Scoprire ora che Juncker e Barnier sono amici e sodali, fa quasi sorridere se si pensa che solo un anno fa erano i due maggiori rivali in corsa, all’interno del Ppe, per la nomina del candidato popolare a guidare la nuova Commissione Ue. Alla fine, nel congresso di Dublino, grazie all’appoggio di Angela Merkel, vinse Juncker, che batté Barnier con 382 voti a favore, contro 245 del rivale. I due erano però amici, e tali sono rimasti, non solo sul piano politico.
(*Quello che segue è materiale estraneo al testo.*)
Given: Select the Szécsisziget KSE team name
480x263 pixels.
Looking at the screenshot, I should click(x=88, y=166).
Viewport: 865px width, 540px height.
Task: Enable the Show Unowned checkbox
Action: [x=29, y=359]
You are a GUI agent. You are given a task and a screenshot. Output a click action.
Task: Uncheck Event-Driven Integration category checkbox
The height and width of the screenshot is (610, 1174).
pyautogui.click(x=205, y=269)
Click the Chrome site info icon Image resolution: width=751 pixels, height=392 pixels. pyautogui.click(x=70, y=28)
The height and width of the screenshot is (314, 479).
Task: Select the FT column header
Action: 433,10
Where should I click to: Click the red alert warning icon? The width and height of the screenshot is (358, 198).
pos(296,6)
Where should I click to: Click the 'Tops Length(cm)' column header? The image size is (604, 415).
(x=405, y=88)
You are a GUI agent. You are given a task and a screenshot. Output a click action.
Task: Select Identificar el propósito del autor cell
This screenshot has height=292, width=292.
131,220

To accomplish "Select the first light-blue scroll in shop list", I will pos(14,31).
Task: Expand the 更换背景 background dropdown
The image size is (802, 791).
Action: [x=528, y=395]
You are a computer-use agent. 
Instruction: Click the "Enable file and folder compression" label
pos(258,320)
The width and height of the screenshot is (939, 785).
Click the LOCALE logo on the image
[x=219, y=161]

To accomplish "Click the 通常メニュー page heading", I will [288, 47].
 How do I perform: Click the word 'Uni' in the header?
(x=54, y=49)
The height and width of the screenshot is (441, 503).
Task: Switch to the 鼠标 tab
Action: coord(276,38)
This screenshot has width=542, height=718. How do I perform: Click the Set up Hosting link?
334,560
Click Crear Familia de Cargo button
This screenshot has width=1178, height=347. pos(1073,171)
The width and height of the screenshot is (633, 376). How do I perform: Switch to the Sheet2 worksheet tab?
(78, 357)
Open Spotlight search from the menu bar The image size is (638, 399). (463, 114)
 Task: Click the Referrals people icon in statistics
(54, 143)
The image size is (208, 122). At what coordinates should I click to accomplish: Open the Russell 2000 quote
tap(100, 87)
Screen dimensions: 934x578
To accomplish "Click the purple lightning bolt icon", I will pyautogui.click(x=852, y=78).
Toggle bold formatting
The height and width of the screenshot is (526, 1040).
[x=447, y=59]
Quando ha nominato i 28 commissari del suo esecutivo, tutti indicati dai rispettivi governi nazionali, Juncker non poteva fare altro che insediare il socialista Pierre Moscovici per la Francia. Ma, da democristiano di lungo corso, il presidente della Commissione Ue ha saputo attendere il momento propizio per far tornare a Bruxelles l’amico Barnier, togliendolo così da una sgradevole quanto imbarazzante situazione politica personale, in quanto sconfitto all’interno dell’Ump come candidato per le elezioni regionali (Rhone-Alpes-Auvergne). Proprio così: un politico francese fresco di trombatura è stato più che sufficiente per commissariare «l’Alto rappresentante» Mogherini.
Sul piano formale, Juncker ha giocato come il gatto con il topo. Venerdì 17 dicembre, subito dopo avere annunciato la nomina del suo nuovo consigliere, ha dichiarato: «Michel Barnier ha una vasta esperienza nel campo della difesa e della sicurezza. È l’uomo giusto per dare consigli a me e all’Alto rappresentante nonché vicepresidente, Federica Mogherini, in queste importanti materie per il futuro dell’Europa». Sulla carta, Lady Pesc rimane un gradino sopra Barnier. Ma a Bruxelles sono tutti convinti che d’ora in poi, più che gioco di squadra, farà molta panchina.
L’Italia paga così il prezzo di una nomina sbagliata. Chi ha visto domenica sera l’intervista della Mogherini a Fabio Fazio su Raitre ha potuto constatarne l’inconsistenza: oltre a ripetere, come una Serracchiani qualunque, gli slogan di Renzi sull’Europa, ha sciorinato un campionario di banalità tipiche di chi ha frequentato, non la diplomazia, ma le scuole di partito. Nel Pd basta saper scegliere la corrente giusta per fare carriera, e la Mogherini le ha attraversate tutte: prima dalemiana e terzomondista, poi veltroniana, franceschiniana, bersaniana, infine con Renzi. Il marito Matteo Rebeschi, amico e consigliere di Walter Veltroni in Campidoglio, pare sia stato decisivo per la sua rapida ascesa politica.
La Mogherini, quando era con Bersani, disse che «Renzi ha bisogno di studiare un bel po’ la politica estera, non arriva alla sufficienza» (28 novembre 2013). Tre mesi dopo aveva già cambiato corrente, stava con Renzi, che la insediò alla Farnesina. A Roma può sembrare normale. Ma a Bruxelles sanno ancora distinguere le chiacchiere da bar dalle doti diplomatiche, l’arrivismo dall’autorevolezza.